Authorization Decisions

Get authorization decisions


What is an authorization decision?

  • An authorization decision determines whether a subject performing an action on a resource is allowed.

  • An authorization decision is the result of real-time evaluation based on policies and attributes.

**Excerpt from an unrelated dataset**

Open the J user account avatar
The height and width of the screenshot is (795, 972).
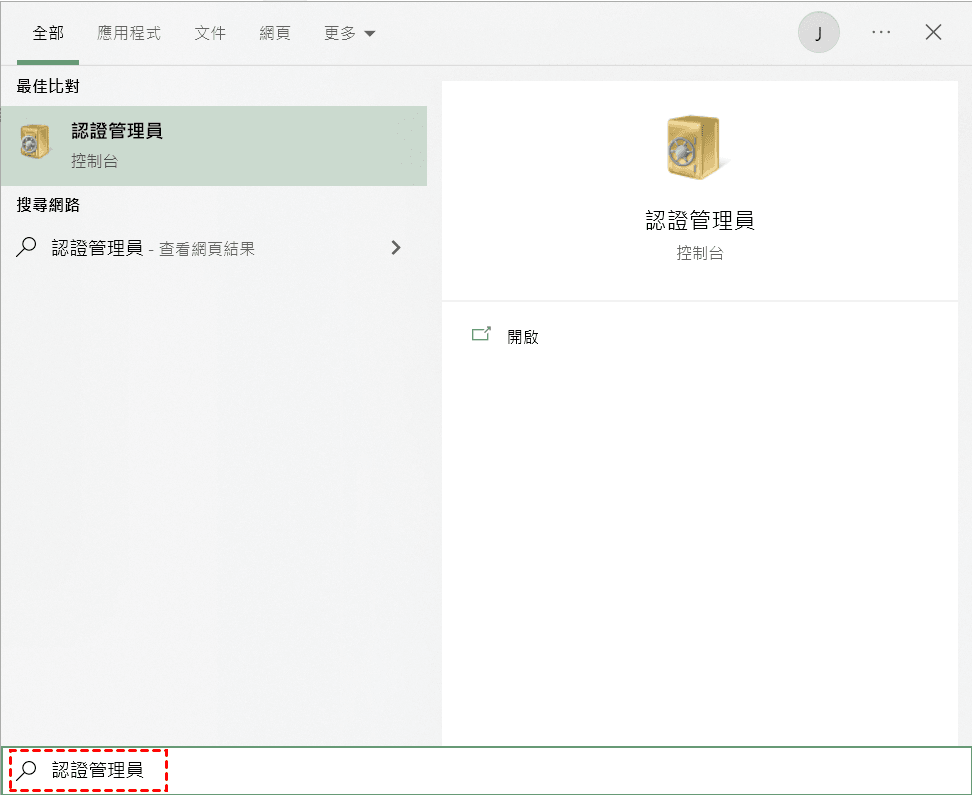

Ways to get authorization decisions

Authorization decisions can be performed by the Authorization Decision Service or an by an embedded evaluator:

  • Authorization Decision Service (ADS)
    • REST API
    • Grpc API
  • Embedded Evaluator
    • Golang API

APIs and Samples

The ADS decision APIs make authorization decisions based on policies that describe the actions, permissions, and roles granted to a subject.

Get decision

Get a decision on whether a subject performing an action on a resource is allowed.

  • API overview
    • IN
    • Given the request: subject, action, resource
    • Given the runtime attributes **optional**
    • Given the service scope
    • OUT
    • Returns true if allowed, false if NOT allowed
    • Returns reason for the decision
    • Returns errors if an error occurs
  • Sample
    • Get a decision on whether user Alan is allowed to download a book from an online bookstore
    • Decision is based on policies defined in a service named “onlineBookStore”

REST API example:

Request:

curl -X POST  http://localhost:6734/authz-check/v1/is-allowed \
-d @- << EOF
{
 "subject": {"principals":[{"type":"user", "name":"Alan"}]},
 "action": "download",
 "resource":"/books/HarryPotter",
 "serviceName": "onlineBookStore"
}
EOF

Response:

{"allowed":true,"reason":0}

Here, reason ‘0’ means that the ADS found the grant policy. The list of reasons and definitions are as follows:

Reason Definition
0 GRANT_POLICY_FOUND
1 DENY_POLICY_FOUND
2 SERVICE_NOT_FOUND
3 NO_APPLICABLE_POLICIES
4 ERROR_IN_EVALUATION
5 DISCOVER_MODE

Get Roles

Get all the roles granted to the subject in a request.

  • API overview

    • IN
    • Given the subject
    • Given the runtime attributes **optional**
    • Given the service scope
    • OUT
    • Returns a slice of roles granted to current subject
    • Returns errors if an error occurs

  • Sample

    • Get the roles granted to the user Alan
    • Decision is based on policies defined in service named “onlineBookStore”

REST API example:
Request:

curl -X POST  http://localhost:6734/authz-check/v1/all-granted-roles \
-d @- << EOF
{
 "subject": {"principals":[{"type":"user", "name":"Alan"}]},
 "serviceName": "onlineBookStore"
}
EOF

Response:

["role1", "role2"]

Get Permissions

Get all permissions granted to the subject in a request.

  • API overview

    • IN
    • Given the subject
    • Given the runtime attributes **optional**
    • Given the service scope
    • OUT
    • Returns a slice of (actions, resource) pairs, current subject is allowed to perform.
    • Returns errors if an error occurs

  • Sample

    • Get all permissions granted to user Alan
    • Decision is based on policies defined in service named “onlineBookStore”

REST API example:
Request:

curl -X POST  http://localhost:6734/authz-check/v1/all-granted-permissions \
-d @- << EOF
{
 "subject": {"principals":[{"type":"user", "name":"Alan"}]},
 "serviceName": "onlineBookStore"
}
EOF

Response:

[{
    "resource":"/books/HarryPotter",
    "actions":["download","read"]
 },
 {
    "resource":"/books/ThreeBodyProblem",
    "actions":["borrow"]
 }]

For details, see Authorization Runtime/Decision API.